Fifth question: why am I eating LAST YEAR's matzah?

It's Soviet Think.

I went into my local grocery store (Harris Teeter at Timberlyne North) on the third day of Passover to buy more matzoh after our second-night seder wiped out the only box I'd managed to score this year.

There was not one square of matzoh in the house. I sought out the manager, Jim Vurnavakis - the same man who, when I recently asked him, "Where are the little shopping carts you used to have?" said, "They broke."

Understanding his Soviet mindset, I found his reply this time irritating but not surprising. "You're out of matzoh, are you getting more?" "I ordered three pallets of matzoh this year, no, I think that'll do us." "But there are many more days of passover." "Sorry, ma'am."

Cultural comparison: they NEVER run out of chocolate Easter Bunnies!!!

Long ago my ex- complained at the local Food Lion: "Why are you always running out of plain yogurt?" "Oh, we just can't keep that stuff on the shelves."

Soviet Think.

When Hannah and the Companionable Atheist came to town for Passover, the Companionable Atheist got a comfort-food hankering for chopped liver. It was out of stock everywhere, of course, because it was Passover and teeming hordes of Jews were suddenly craving chopped liver.

◆ **Input data**
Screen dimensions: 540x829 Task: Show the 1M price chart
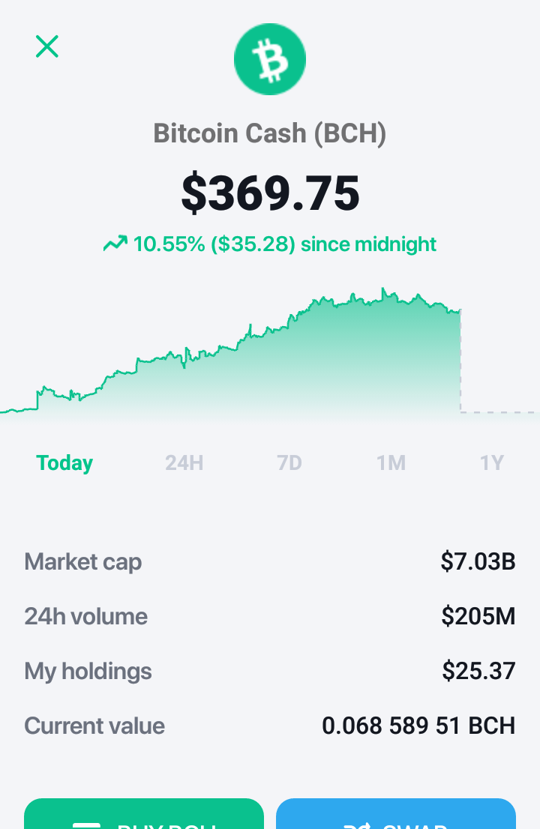(391, 462)
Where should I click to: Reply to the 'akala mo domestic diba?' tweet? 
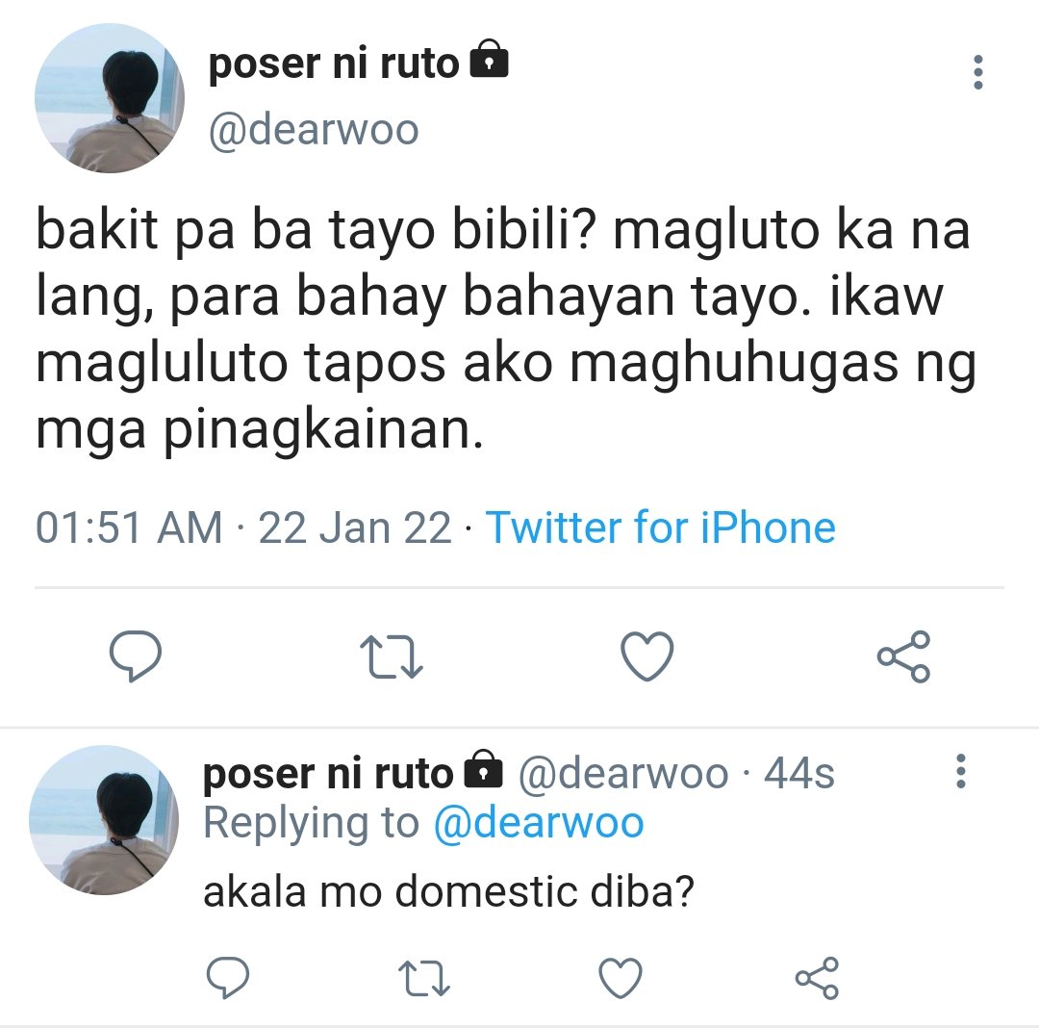click(227, 978)
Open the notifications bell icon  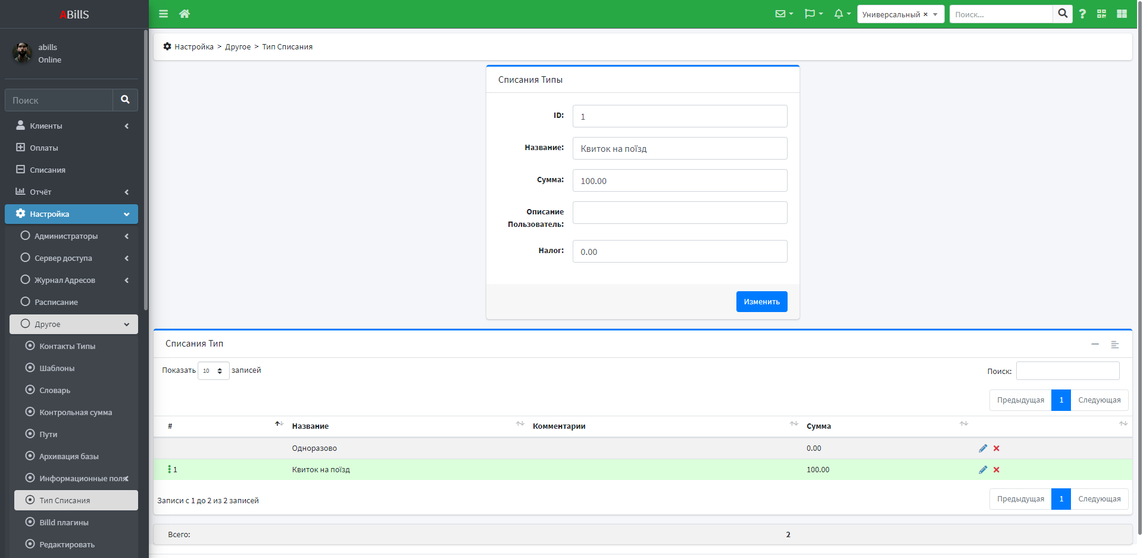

◆ **Problem set**
(1) Can you rewrite all three rows with "tweet" switched to "post" and nothing else changed, leaving out the pictures?
(2) Could you proceed with the piece about the store running out of matzah, starting after its final sentence?

◆ **Final results**
(1)
Screen dimensions: 540x829 Task: Show the 1M price chart
(391, 462)
Where should I click to: Reply to the 'akala mo domestic diba?' post? 
click(227, 978)
Open the notifications bell icon  

(2)
OK, no chopped liver to be had, he decided he'd learn to make his own.

He has a fancy phone that can find grocery stores and call them. He set his phone to calling around for chicken livers and we got no, no, no, yes. YES! We dashed off to that store.

There were no chicken livers. The manager stared at the empty spot. "This is where we usually have chicken livers." "But we just called you and you said you had them in stock." "They're usually here."

Setting aside the fancy phone for a minute, I cogitated in the old-fashioned manner, triangulating for a grocery store that (1) was not too far away; (2) catered to old-fashioned folks (i.e. was likely to stock chicken livers); (3) was not within typical Jewish stomping grounds (i.e. sudden Passover cravings wouldn't have cleaned out the stock). We zoomed over to a bedraggled Food Lion in the boonies near my home and there they were, $1.37 for a bucket. The chopped liver turned out just fine.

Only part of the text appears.